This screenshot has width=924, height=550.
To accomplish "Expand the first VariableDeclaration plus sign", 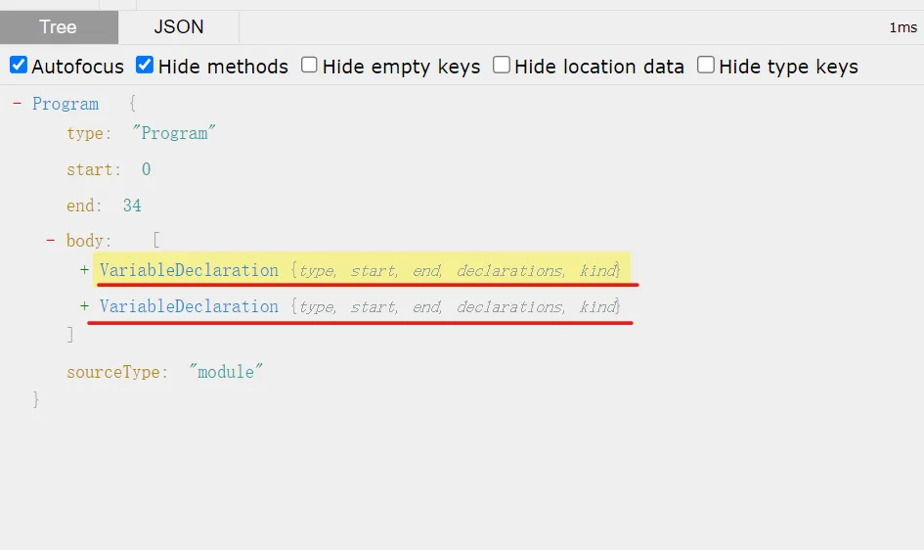I will click(x=85, y=270).
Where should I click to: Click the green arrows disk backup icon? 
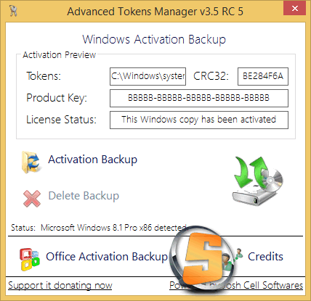click(258, 181)
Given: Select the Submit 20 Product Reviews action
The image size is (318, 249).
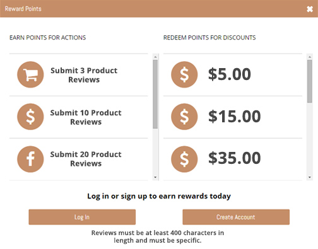Looking at the screenshot, I should coord(79,159).
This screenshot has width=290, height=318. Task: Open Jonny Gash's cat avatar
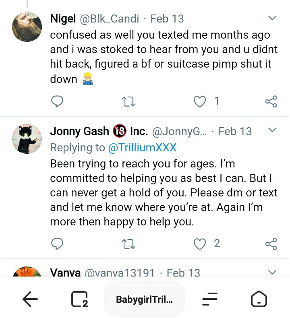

*Task instructions:*
Within the material, how many lines hold the word "height"? Only the number is needed.

*Solution to this problem:*
2